* **Task to carry out**
Type out the records again, exactly as they are.

───── Data to examine

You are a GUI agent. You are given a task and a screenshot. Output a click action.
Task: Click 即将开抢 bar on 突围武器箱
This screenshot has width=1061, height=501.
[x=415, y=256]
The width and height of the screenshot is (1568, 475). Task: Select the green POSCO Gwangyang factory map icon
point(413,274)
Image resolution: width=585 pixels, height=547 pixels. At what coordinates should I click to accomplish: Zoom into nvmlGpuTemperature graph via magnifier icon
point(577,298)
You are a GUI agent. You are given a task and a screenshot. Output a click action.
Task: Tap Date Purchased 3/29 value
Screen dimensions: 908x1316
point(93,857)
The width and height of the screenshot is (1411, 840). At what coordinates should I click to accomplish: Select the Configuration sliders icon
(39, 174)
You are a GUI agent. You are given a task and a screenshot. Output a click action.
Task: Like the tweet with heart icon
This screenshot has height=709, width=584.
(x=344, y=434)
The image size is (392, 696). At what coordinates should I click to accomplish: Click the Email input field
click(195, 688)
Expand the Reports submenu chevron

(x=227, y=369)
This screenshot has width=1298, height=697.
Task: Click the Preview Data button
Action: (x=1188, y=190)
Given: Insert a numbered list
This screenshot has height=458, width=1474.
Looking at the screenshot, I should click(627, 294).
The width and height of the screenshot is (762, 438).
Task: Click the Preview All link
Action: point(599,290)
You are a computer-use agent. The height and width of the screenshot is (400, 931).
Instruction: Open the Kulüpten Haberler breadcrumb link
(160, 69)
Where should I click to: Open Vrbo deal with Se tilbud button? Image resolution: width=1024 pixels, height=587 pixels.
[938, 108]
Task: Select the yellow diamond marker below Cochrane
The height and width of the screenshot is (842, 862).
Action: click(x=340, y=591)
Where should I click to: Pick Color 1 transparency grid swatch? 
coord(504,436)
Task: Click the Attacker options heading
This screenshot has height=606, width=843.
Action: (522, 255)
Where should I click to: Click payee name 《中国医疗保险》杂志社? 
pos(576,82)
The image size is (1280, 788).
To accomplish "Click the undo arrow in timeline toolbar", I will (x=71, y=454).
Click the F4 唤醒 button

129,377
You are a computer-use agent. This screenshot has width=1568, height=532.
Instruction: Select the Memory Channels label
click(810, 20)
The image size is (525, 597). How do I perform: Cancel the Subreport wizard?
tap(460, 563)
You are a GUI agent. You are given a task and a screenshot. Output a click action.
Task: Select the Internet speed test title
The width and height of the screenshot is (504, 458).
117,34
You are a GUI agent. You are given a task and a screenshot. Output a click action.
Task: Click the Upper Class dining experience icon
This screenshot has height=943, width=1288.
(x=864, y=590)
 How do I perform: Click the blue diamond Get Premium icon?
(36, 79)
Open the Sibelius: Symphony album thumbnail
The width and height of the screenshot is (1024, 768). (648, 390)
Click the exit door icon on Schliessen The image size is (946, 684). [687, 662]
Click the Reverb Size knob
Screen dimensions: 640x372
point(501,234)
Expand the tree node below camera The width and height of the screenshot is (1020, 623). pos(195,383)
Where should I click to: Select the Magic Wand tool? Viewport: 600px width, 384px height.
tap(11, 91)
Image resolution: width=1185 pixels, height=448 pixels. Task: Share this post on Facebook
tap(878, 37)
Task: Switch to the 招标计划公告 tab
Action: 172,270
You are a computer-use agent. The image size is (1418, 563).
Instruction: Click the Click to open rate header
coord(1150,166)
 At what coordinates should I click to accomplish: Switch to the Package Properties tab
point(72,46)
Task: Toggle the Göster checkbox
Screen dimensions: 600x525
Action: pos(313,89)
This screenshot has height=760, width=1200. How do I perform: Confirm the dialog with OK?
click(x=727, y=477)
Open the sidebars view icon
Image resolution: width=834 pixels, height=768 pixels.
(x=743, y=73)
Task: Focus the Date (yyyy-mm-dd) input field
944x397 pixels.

──────────

* **Exercise response**
You are a GUI agent. You are given a task and a screenshot. Output a click action.
Task: Click 即将开抢 bar on 突围武器箱
This screenshot has width=1061, height=501.
[x=415, y=256]
The width and height of the screenshot is (1568, 475). Task: Select the green POSCO Gwangyang factory map icon
point(413,274)
Image resolution: width=585 pixels, height=547 pixels. At what coordinates should I click to accomplish: Zoom into nvmlGpuTemperature graph via magnifier icon
point(577,298)
You are a GUI agent. You are given a task and a screenshot. Output a click action.
Task: Tap Date Purchased 3/29 value
Screen dimensions: 908x1316
point(93,857)
The width and height of the screenshot is (1411, 840). At what coordinates should I click to accomplish: Select the Configuration sliders icon
(39, 174)
You are a GUI agent. You are given a task and a screenshot. Output a click action.
Task: Like the tweet with heart icon
This screenshot has height=709, width=584.
(x=344, y=434)
The image size is (392, 696). At what coordinates should I click to accomplish: Click the Email input field
click(195, 688)
Expand the Reports submenu chevron

(x=227, y=369)
This screenshot has width=1298, height=697.
Task: Click the Preview Data button
Action: (x=1188, y=190)
Given: Insert a numbered list
This screenshot has height=458, width=1474.
Looking at the screenshot, I should click(627, 294).
The width and height of the screenshot is (762, 438).
Task: Click the Preview All link
Action: point(599,290)
You are a computer-use agent. The height and width of the screenshot is (400, 931).
Instruction: Open the Kulüpten Haberler breadcrumb link
(160, 69)
Where should I click to: Open Vrbo deal with Se tilbud button? Image resolution: width=1024 pixels, height=587 pixels.
[938, 108]
Task: Select the yellow diamond marker below Cochrane
The height and width of the screenshot is (842, 862).
Action: click(x=340, y=591)
Where should I click to: Pick Color 1 transparency grid swatch? 
coord(504,436)
Task: Click the Attacker options heading
This screenshot has height=606, width=843.
Action: (522, 255)
Where should I click to: Click payee name 《中国医疗保险》杂志社? 
pos(576,82)
The image size is (1280, 788).
To accomplish "Click the undo arrow in timeline toolbar", I will (x=71, y=454).
Click the F4 唤醒 button

129,377
You are a computer-use agent. This screenshot has width=1568, height=532.
Instruction: Select the Memory Channels label
click(810, 20)
The image size is (525, 597). How do I perform: Cancel the Subreport wizard?
tap(460, 563)
You are a GUI agent. You are given a task and a screenshot. Output a click action.
Task: Select the Internet speed test title
The width and height of the screenshot is (504, 458).
117,34
You are a GUI agent. You are given a task and a screenshot. Output a click action.
Task: Click the Upper Class dining experience icon
This screenshot has height=943, width=1288.
(x=864, y=590)
 How do I perform: Click the blue diamond Get Premium icon?
(36, 79)
Open the Sibelius: Symphony album thumbnail
The width and height of the screenshot is (1024, 768). (648, 390)
Click the exit door icon on Schliessen The image size is (946, 684). [687, 662]
Click the Reverb Size knob
Screen dimensions: 640x372
point(501,234)
Expand the tree node below camera The width and height of the screenshot is (1020, 623). pos(195,383)
Where should I click to: Select the Magic Wand tool? Viewport: 600px width, 384px height.
tap(11, 91)
Image resolution: width=1185 pixels, height=448 pixels. Task: Share this post on Facebook
tap(878, 37)
Task: Switch to the 招标计划公告 tab
Action: 172,270
You are a computer-use agent. The image size is (1418, 563).
Instruction: Click the Click to open rate header
coord(1150,166)
 At what coordinates should I click to accomplish: Switch to the Package Properties tab
point(72,46)
Task: Toggle the Göster checkbox
Screen dimensions: 600x525
Action: pos(313,89)
This screenshot has height=760, width=1200. How do I perform: Confirm the dialog with OK?
click(x=727, y=477)
Open the sidebars view icon
Image resolution: width=834 pixels, height=768 pixels.
(x=743, y=73)
Task: Focus the Date (yyyy-mm-dd) input field
944x397 pixels.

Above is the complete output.